The role of interferon regulatory factor-5 in systemic lupus erythematosus (SLE) and SLE-associated atherosclerosis.
Watkins, Amanda Ann
MetadataShow full item record
Gain-of-function polymorphisms in the gene encoding human interferon regulatory factor-5 (IRF5) are associated with an increase in risk for the development of the autoimmune disease Systemic Lupus Erythematosus (SLE). IRF5 is a transcription factor that participates in the activation of the immune system through its role in both innate and adaptive immune cells. To determine the role of IRF5 in lupus pathogenesis in vivo, we evaluated the effect of Irf5-deficiency in the MRL/lpr mouse lupus model. We find that Irf5-deficient (Irf5-/-) MRL/lpr mice develop much less severe disease than their Irf5-sufficient (Irf5+/+) littermates, demonstrating an important role for IRF5 in disease pathogenesis in vivo. Patients with SLE are at increased risk for the development of atherosclerosis due in large part to poorly-defined lupus-specific risk factors. One such lupus-specific risk factor is thought to be chronic inflammation associated with the autoimmune process. As IRF5 is involved in pro-inflammatory responses we hypothesized that Irf5-deficiency would ameliorate atherosclerosis development in the context of autoimmunity. We therefore examined the role of IRF5 in the gld.apoE-/- mouse model of lupus and lupus-associated atherosclerosis. Irf5-deficiency led to a decrease in splenomegaly, lymphadenopathy, anti-nuclear autoantibody production and the severity of kidney disease. Surprisingly, despite the reduction in systemic autoimmunity, Irf5-deficiency led to a marked increase in the severity of atherosclerosis and to metabolic dysregulation characterized by hyperlipidemia, increased adiposity and insulin-resistance.
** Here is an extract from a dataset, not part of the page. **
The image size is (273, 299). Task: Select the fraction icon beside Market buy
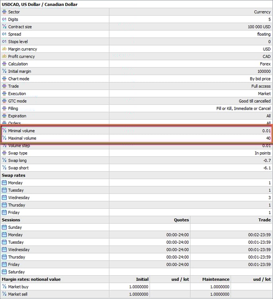click(x=4, y=287)
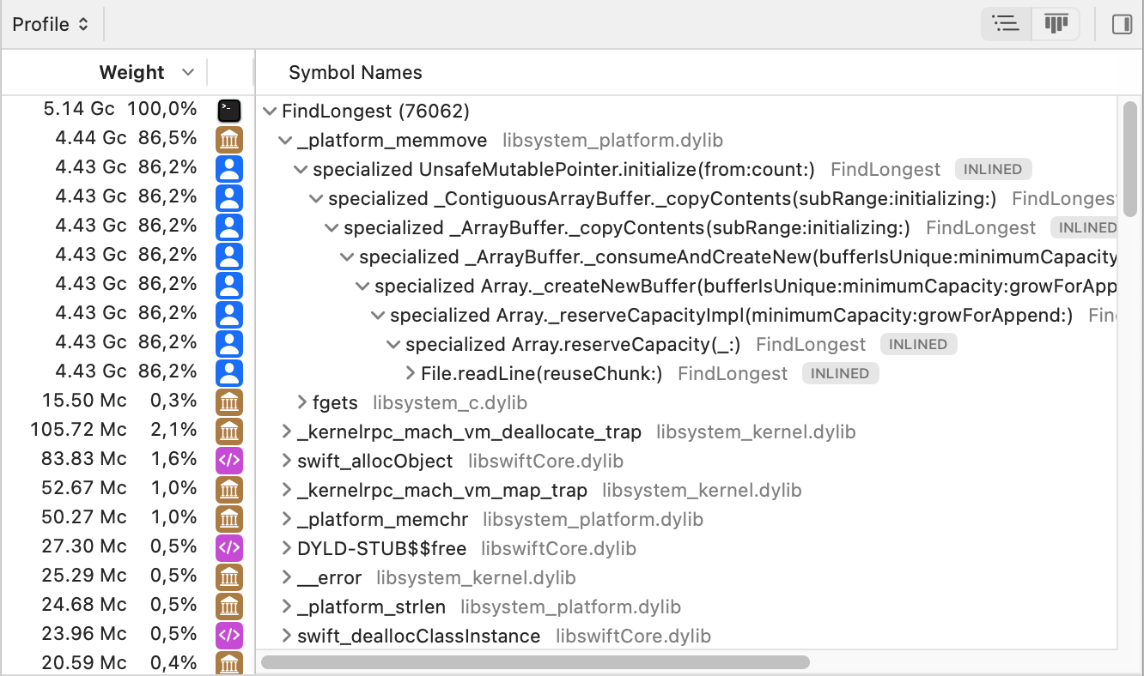Click the Symbol Names column header
Screen dimensions: 1144x676
point(355,73)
Bone marrow chimera studies revealed that the pathogenic role of IRF5 in lupus was solely due to its expression in hematopoietic cells. The atheroprotective effect of Irf5 and the suppression of adiposity were found to be due to Irf5 expression in both hematopoietic and non-hematopoietic cells, whereas protection from hyperlipidemia was solely due to the expression of Irf5 in non-hematopoietic cells. Together, our results reveal a role for IRF5 in metabolic homeostasis, as well as in protection against atherosclerosis even in the setting of reduced lupus severity.